▶ EXERCISE BRIEF
Among the entries that follow, find every line with the word "height" and copy it.

▶ PROVIDED RECORDS
--- START ---

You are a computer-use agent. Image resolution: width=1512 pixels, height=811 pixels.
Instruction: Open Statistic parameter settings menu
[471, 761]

--- END ---
--- START ---

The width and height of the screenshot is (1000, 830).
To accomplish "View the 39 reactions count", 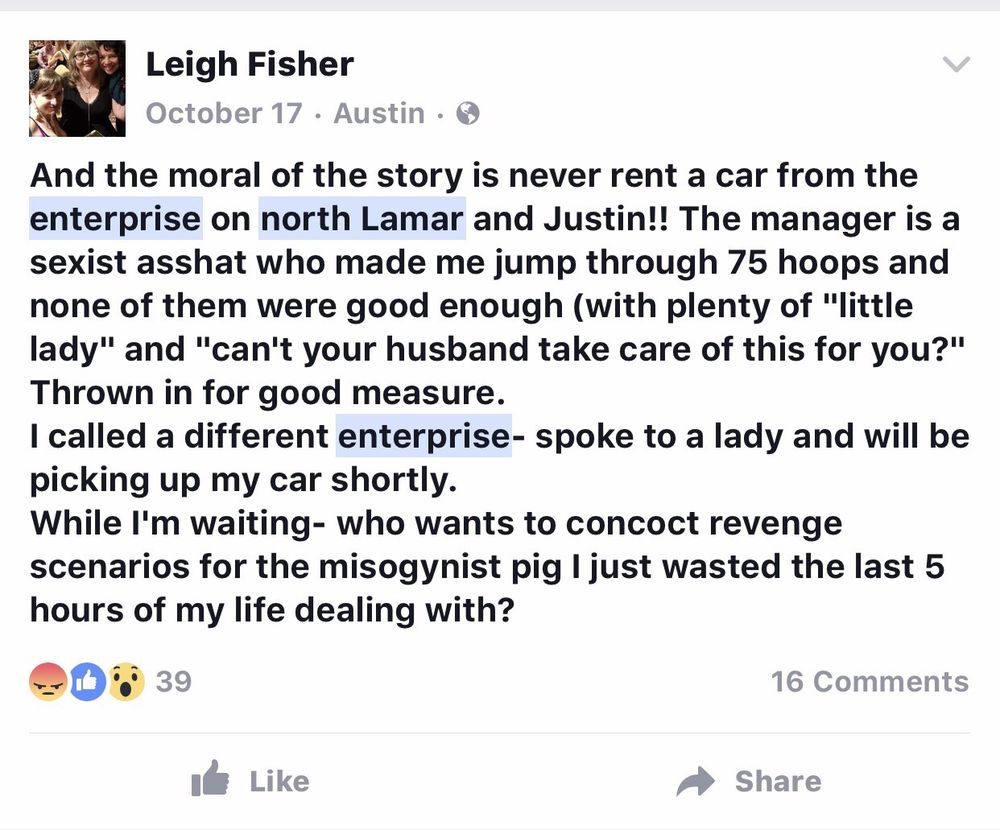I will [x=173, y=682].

--- END ---
--- START ---

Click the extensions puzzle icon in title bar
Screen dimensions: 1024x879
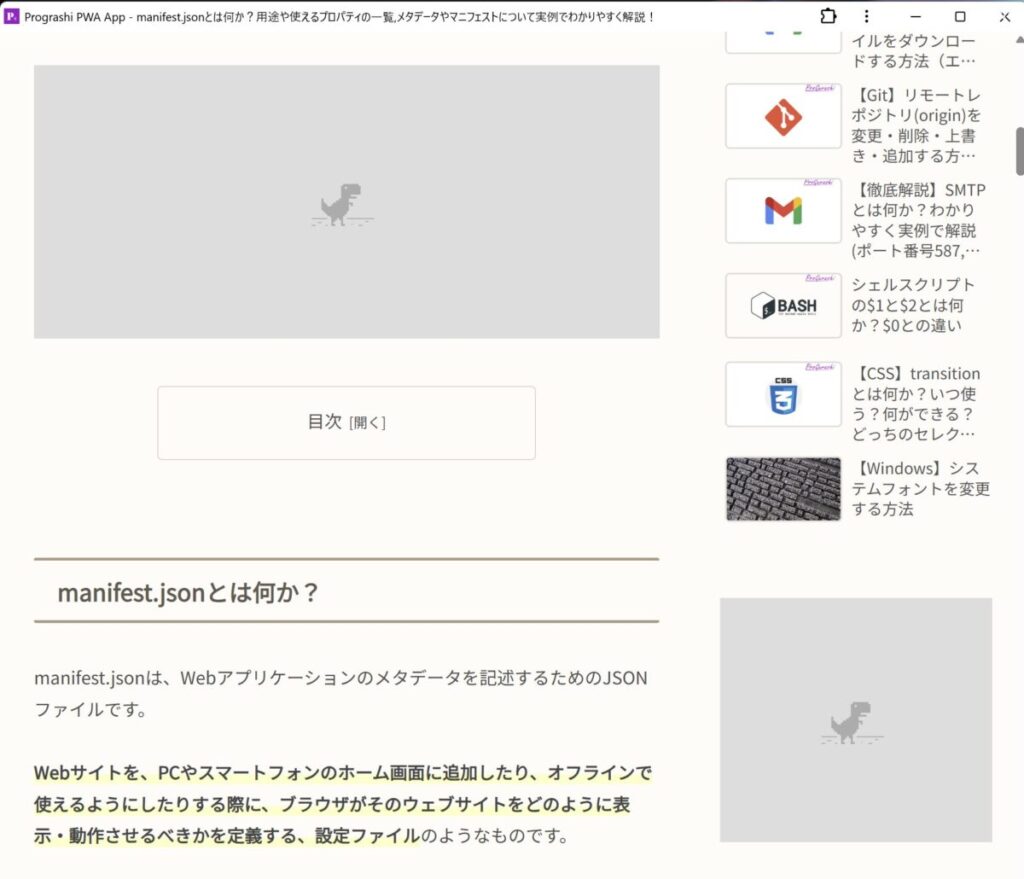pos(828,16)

--- END ---

▶ EXERCISE OUTPUT
You are a computer-use agent. Image resolution: width=1512 pixels, height=811 pixels.
The width and height of the screenshot is (1000, 830).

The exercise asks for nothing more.